Ma ancora una volta, noi non produciamo software. Noi ci occupiamo di insegnare alla gente a guardare l’arte, ad aprirsi all’arte. Quindi io penso che molto del successo del progetto sia stato sia il modello di Making Sense of Modern Art —mettere l’opera d’arte al centro, circondarla con domande che portino al suo contesto di solito invisibile e offrire al visitatore una moltitudine di approcci differenti— e i suoi frutti: piccole parti collegate a mostre temporanee che usano solo pochi template. Penso che i template e i video siano stati il successo più grande, uno dal lato della forma e l’altro dal lato del contenuto- Qualche volta mi preoccupa il fatto che forse abbiamo fin troppo contenuto.
Tecnologia: perchè Flash? Quali sono stati i vantaggi e gli svantaggi di questa tecnologia per un progetto culturale come il vostro?
Ho già detto dei vantaggi di Flash nella prima risposta.
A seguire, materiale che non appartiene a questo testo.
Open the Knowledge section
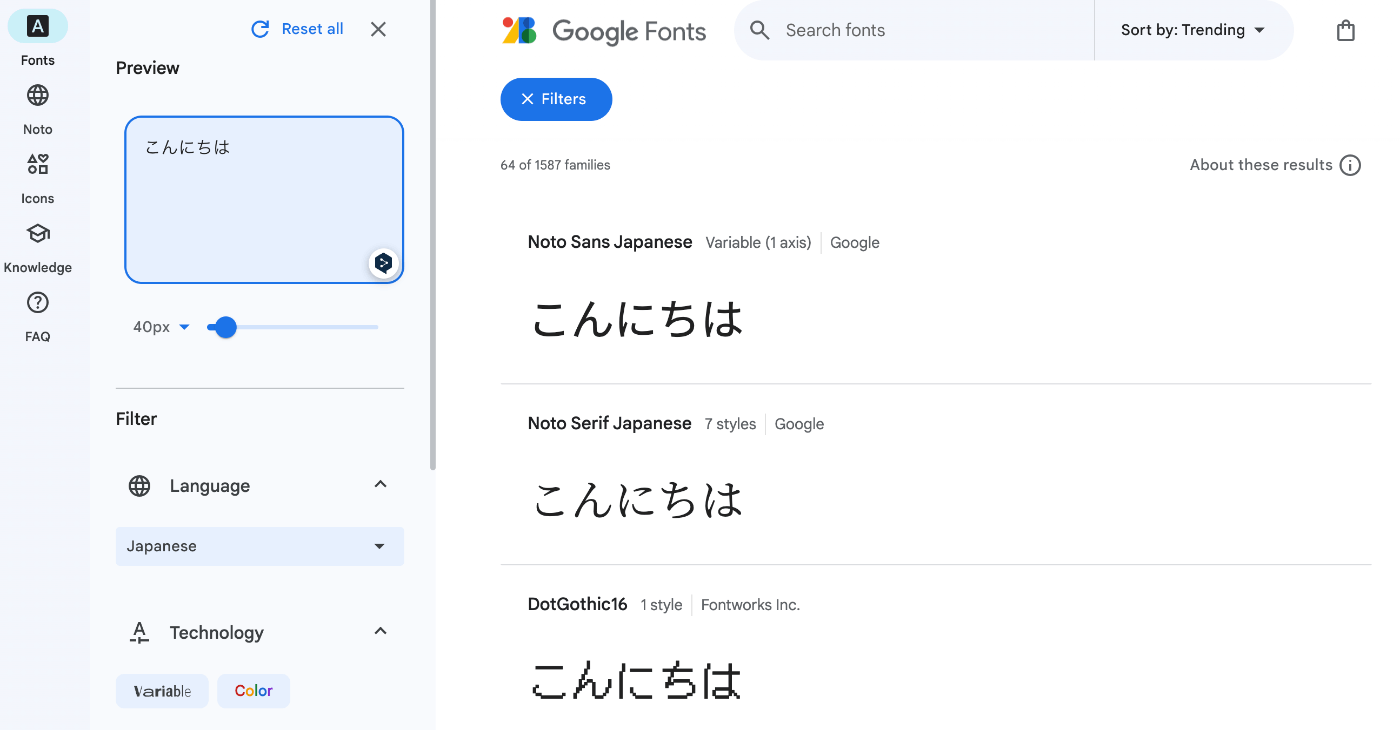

Gli svantaggi sono che Flash è una “black box” – Google e gli altri motori di ricerca non possono penetrarvi, e così l’incredibile profondità del nostro programma non era di fatto linkata. A un certo punto Tim Svenonius, il nostro Production manager ed esperto di tecnologia ha ideato un metodo per creare delle pagine di ingresso in html, delle “entrate laterali” nel contenuto Flash che grazie ai metadata permettevano agli utenti in arrivo dai motori di ricerca di ricevere indicazioni riguardo alla parte del programma in cui stavano per entrare (se volete vedere una di queste pagine, digitate “Louise Bourgeois + Nest” in Google e vi troverete in una pagina di esempio… o “Marcel Duchamp + Fountain”).
Adesso Flash è molto più attento ai web standard: in Pachyderm 2.0 potremo avere la ricerca full text e dei Metadata basati su XML sulle presentazioni Flash online.
Per finire, quali sono i futuri sviluppi che avete in mente?
L’ultimo sviluppo in ordine di tempo è la frammentazione della massa di contenuto di Making Sense in unità più piccole, che sono più facilmente accessibili e ricercabili grazie alla nuova interfaccia che abbiamo realizzato insieme ai designer e ai programmatori della Method di San Francisco.
Tutte le nostre presentazioni in Pachyderm – Making Sense, Art as Experiment, Art as Experience e una mezza dozzina di speciali pubblicati in occasione di mostre temporanee come pure vecchi programmi sviluppati in HTML o in Apple Media Tool – saranno accessibili con una interfaccia unificata. L’obbiettivo è che i visitatori del museo riescano a trovare contenuto multimediale approfondito su un’opera o un artista che li interessa in tre click – anche se non conoscono il nome dell’opera o dell’artista. Inizialmente il programma sarà disponibile soltanto all’interno del Museo reale, ma col tempo creeremo delle risorse per le scuole e ne metteremo quanto potremo online. Questa sarà la prossima generazione di Making Sense of Modern Art.
Nota: se doveste aver problemi a vedere i filmati, provate a cambiare i settaggi in Quicktime: – andate in Pannello di controllo/Quicktime – selezionate “Streaming Transport” dal menu a tendina – scegliete “Use HTTP, Port ID: 80”.